▶ [Written task A]
Which bands does the festival review below name? List every one.
— START OF Selected passage —
Over the past twenty-plus years, I’ve been a rock music junkie, attending many hundreds of rock shows and festivals all along the East Coast. But, I’m not sure I ever witnessed as much good music in one day as I caught at The Big Ticket on the riverfront in Jacksonville. X102.9 is Jacksonville’s New Rock Alternative, and they delivered a talented diverse line-up that was damn near perfect for Alternative Rock fans.
The festival featured Alt-Rock legends Bush and Rise Against and some of today’s hottest new acts, such as FUN. Grouplove and Of Monsters And Men, as well as a handful of local rockers. The Met Park venue was set-up perfectly, with music alternating seamlessly between the two primary stages.
The Main Stage was packed with can’t miss acts the entire day, and no one disappointed. I was just as impressed with the diverse line-up playing the Jagermeister Side Stage; – Rarely have I seen a second stage boasting the kind of talent we were presented with, including the likes of Flogging Molly, Anberlin and the most pleasant surprise of the festival Twenty One Pilots.
We’ll get to the band-by-band recap in a bit, but first, lets focus on the festival in general.
We took a slew of great photos, and you can check them all out on our Facebook site. Just do us a favor and Like Us while you’re there. RARAs-Farm Facebook Page. We also offered up our Best of The Big Ticket earlier in our three part Big Ticket series, if you want to check that out.
The Metropolitan Park location was the ideal venue for a festival, with plenty of room for four stages, dozens of bands, a slew of vendors and ten thousand rabid rock music fans. It didn’t suck that the weather on the riverfront was absolutely perfect either. Met Park is one of the few places I’ve seen a show where you could “get away” for awhile if you wanted, including some nice spots on the river, and still hear the acts on the Main Stage. At the North end of the park there were two smaller stages featuring local acts and numerous merchandise booths offering a kicked back festival feel.
— END OF Selected passage —
▶ [Written task B]
Locate each line in the listing below that contains the word "size", and copy those lines out in full.
— START OF Stored rows —
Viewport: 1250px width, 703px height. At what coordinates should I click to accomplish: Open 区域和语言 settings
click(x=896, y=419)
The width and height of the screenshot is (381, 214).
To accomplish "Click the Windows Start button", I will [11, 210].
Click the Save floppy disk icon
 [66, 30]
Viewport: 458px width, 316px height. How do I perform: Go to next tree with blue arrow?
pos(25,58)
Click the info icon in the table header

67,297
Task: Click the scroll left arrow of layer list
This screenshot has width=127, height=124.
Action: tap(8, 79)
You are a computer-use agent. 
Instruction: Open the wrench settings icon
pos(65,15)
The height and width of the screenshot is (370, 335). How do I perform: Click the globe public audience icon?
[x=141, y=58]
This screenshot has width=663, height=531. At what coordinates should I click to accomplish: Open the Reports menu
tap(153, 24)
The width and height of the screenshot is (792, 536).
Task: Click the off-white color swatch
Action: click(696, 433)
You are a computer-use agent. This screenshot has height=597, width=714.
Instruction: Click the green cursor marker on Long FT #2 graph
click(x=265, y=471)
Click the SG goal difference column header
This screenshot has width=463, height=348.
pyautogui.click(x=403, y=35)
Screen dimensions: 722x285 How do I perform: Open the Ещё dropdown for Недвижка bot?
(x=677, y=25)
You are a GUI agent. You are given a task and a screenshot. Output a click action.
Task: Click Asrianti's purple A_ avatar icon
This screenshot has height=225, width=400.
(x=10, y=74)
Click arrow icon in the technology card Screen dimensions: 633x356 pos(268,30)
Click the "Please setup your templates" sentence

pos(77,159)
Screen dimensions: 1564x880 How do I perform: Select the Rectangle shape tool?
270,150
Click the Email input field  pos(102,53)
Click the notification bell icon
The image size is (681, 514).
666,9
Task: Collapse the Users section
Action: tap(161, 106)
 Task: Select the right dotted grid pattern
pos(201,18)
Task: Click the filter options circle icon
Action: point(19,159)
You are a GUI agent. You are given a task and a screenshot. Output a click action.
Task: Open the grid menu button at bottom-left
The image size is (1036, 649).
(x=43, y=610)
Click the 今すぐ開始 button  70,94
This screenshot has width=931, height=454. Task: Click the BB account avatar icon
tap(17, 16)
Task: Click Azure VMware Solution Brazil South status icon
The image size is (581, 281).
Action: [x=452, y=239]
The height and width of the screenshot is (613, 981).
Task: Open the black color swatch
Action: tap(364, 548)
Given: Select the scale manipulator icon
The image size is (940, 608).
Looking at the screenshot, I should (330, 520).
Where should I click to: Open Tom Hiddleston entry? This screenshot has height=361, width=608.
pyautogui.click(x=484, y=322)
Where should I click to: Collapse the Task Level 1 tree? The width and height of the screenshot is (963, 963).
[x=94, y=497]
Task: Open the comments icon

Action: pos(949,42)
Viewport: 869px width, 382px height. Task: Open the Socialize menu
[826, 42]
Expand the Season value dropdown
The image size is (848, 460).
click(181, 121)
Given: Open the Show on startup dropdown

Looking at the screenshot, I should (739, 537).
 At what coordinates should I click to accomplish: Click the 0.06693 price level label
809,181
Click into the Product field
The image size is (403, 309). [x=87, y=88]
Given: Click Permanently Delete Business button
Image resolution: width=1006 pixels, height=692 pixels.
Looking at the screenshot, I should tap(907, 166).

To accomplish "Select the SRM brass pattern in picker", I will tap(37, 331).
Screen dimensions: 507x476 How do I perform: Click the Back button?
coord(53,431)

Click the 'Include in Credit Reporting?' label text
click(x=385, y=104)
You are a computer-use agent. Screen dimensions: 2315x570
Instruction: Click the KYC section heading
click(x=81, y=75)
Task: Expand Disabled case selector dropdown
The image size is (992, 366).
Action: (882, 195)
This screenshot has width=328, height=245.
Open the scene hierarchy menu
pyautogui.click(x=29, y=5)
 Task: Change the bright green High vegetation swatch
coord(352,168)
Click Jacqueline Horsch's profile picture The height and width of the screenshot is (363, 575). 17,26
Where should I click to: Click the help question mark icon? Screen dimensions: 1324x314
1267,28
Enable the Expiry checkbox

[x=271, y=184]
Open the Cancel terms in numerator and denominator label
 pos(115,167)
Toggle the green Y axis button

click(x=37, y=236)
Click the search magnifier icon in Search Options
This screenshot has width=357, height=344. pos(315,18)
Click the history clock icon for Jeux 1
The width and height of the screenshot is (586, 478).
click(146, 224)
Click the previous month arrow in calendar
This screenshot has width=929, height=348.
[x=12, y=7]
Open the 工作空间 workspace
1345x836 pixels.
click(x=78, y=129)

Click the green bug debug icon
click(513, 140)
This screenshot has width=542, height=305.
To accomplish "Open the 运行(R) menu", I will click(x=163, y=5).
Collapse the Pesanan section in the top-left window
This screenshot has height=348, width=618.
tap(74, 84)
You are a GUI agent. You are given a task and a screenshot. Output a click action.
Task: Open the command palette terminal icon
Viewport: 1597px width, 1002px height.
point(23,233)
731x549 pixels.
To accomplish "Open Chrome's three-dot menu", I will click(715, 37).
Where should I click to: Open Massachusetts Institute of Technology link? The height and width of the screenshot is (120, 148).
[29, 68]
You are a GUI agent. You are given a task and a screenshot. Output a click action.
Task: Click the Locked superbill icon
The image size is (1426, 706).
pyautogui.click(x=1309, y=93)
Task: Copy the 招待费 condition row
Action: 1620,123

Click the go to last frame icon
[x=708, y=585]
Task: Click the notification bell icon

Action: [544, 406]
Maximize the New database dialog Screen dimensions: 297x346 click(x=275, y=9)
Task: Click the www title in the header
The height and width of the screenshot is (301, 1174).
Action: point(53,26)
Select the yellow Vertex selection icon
— END OF Stored rows —
▶ [Final result A]
Bush
Rise Against
FUN.
Grouplove
Of Monsters And Men
Flogging Molly
Anberlin
Twenty One Pilots

▶ [Final result B]
The image size is (681, 514).
The image size is (1036, 649).
The image size is (581, 281).
The image size is (940, 608).
The image size is (848, 460).
The image size is (403, 309). [x=87, y=88]
The image size is (992, 366).
The image size is (1426, 706).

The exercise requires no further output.